Supplied text =
— START —
2020-05-10 Thread Maciej Stachowiak

I think the best way to configure WebKit is to use a separate data file, 
neither a header nor a makefile or similar, that defines the options in a 
single place with clear syntax. Then everything else is generated from that. 
Such a system could cover runtime flags as well, which are even more scattered 
around the project than compile-time flags.

Moving logic from build files to the header is probably a move in the right 
direction, though of course it carries risk, particularly for less tested 
configurations.

-  Maciej

> On May 10, 2020, at 5:13 PM, Darin Adler  wrote:
> 
> Hi folks.
> 
> The Platform.h configuration file family has been useful for WebKit for a 
> long time. We created it to try to organize configuration options in WebKit 
> so the would not be spread out through the whole project.
> 
> One way to look at these, particularly the ENABLE options, is as a set of 
> configuration options that let each consumer of the WebKit source code create 
> a unique flavor of WebKit with the particular features they want enabled 
> turned on and others turned off. Another is to think of this as a mechanism 
> for keeping decisions made by the WebKit contributors organized and easy to 
> understand.
— END —
Record list =
— START —
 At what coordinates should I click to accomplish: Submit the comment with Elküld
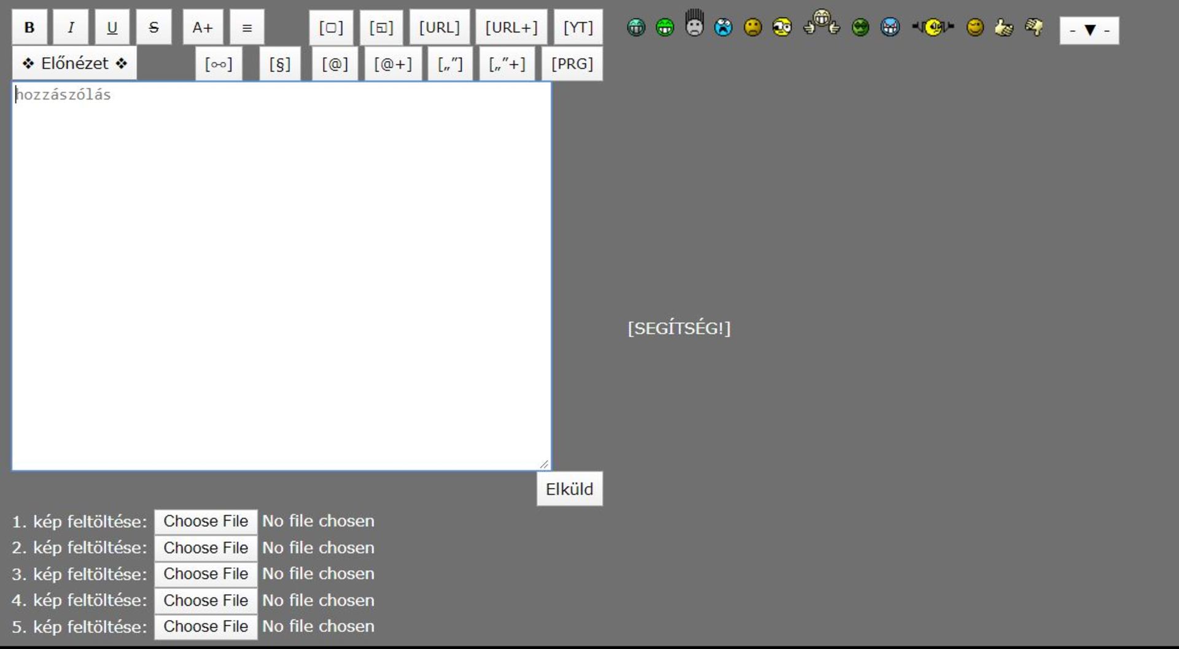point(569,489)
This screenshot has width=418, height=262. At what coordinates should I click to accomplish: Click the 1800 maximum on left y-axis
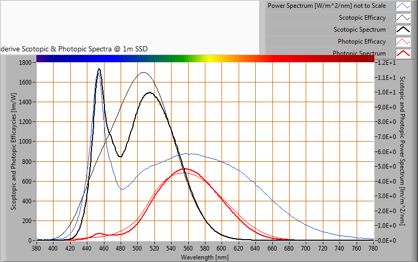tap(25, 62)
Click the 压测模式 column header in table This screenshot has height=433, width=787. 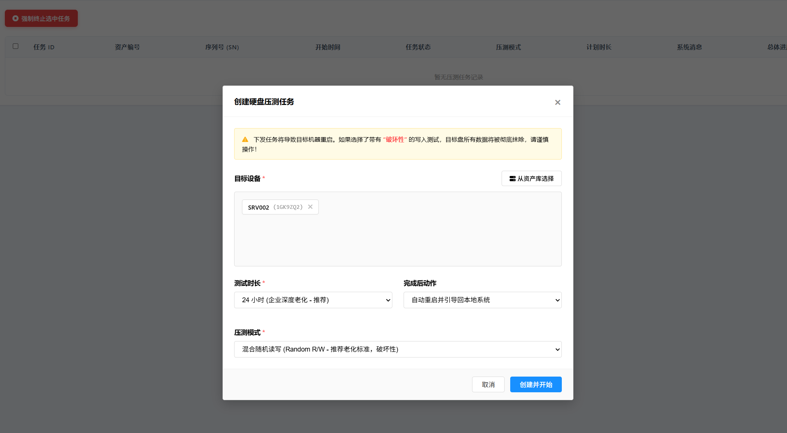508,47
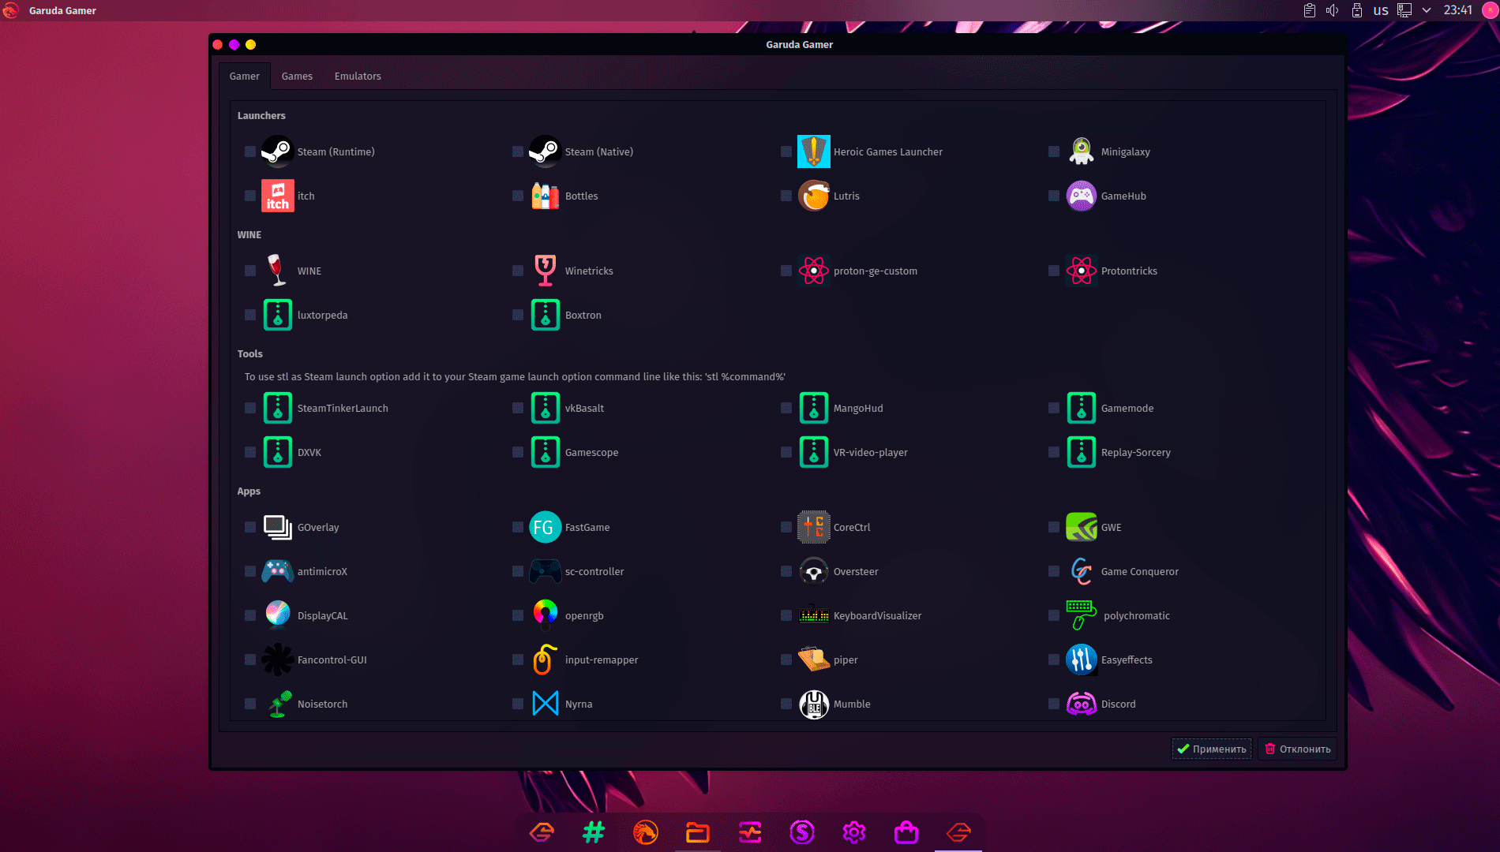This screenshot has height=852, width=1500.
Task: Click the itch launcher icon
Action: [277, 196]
— END —
— START —
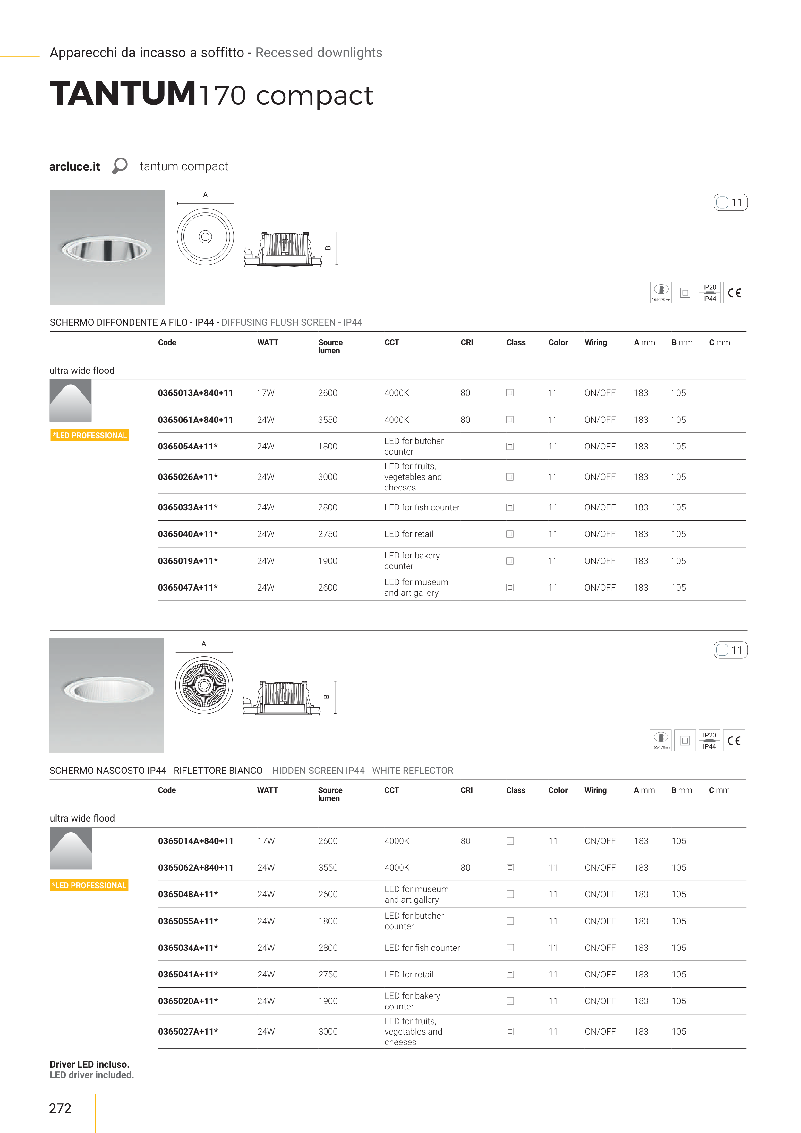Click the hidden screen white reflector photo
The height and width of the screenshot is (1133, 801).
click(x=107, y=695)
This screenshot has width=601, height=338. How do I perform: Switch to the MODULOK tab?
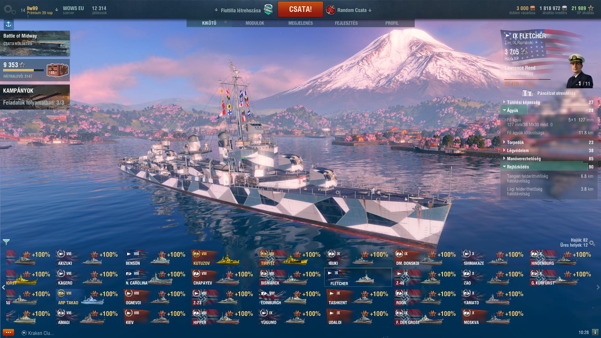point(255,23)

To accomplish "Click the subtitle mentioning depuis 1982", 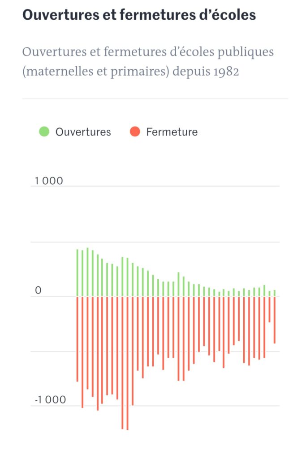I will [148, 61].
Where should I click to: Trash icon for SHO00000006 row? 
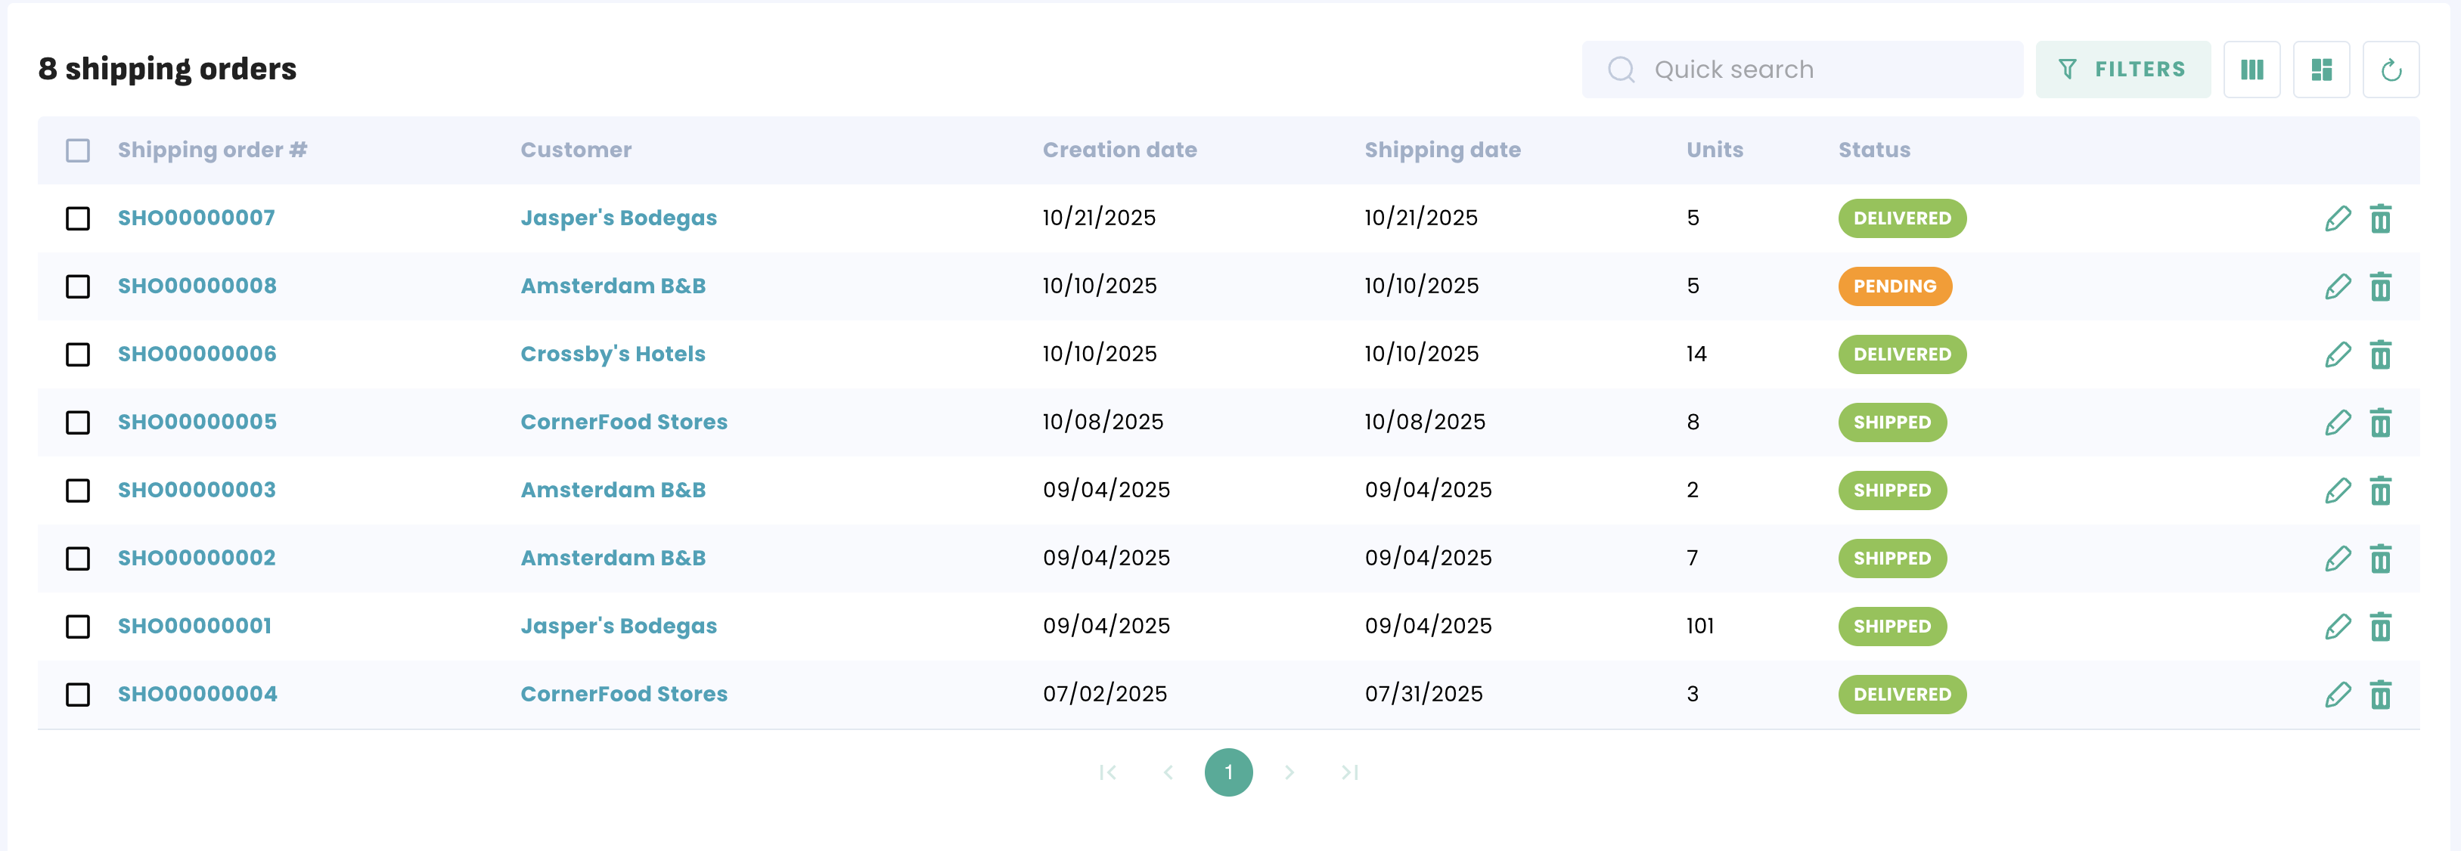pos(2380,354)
— END —
— START —
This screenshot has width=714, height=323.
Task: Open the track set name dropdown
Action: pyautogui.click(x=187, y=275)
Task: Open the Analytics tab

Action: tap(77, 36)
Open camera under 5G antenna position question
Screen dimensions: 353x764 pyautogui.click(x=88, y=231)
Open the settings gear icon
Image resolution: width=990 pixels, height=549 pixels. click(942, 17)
— END —
Requirements =
- 1) In the WebKit mailing-list message, what does Maciej Stachowiak consider the best way to configure WebKit?
- 2) Write out the passage of the WebKit mailing-list message from "Moving logic from" to "configurations.", replacing "risk" with "danger".

Answers provided =
- 1) Using a separate data file that defines the options in a single place with clear syntax, with everything else generated from it.

- 2)
Moving logic from build files to the header is probably a move in the right 
direction, though of course it carries danger, particularly for less tested 
configurations.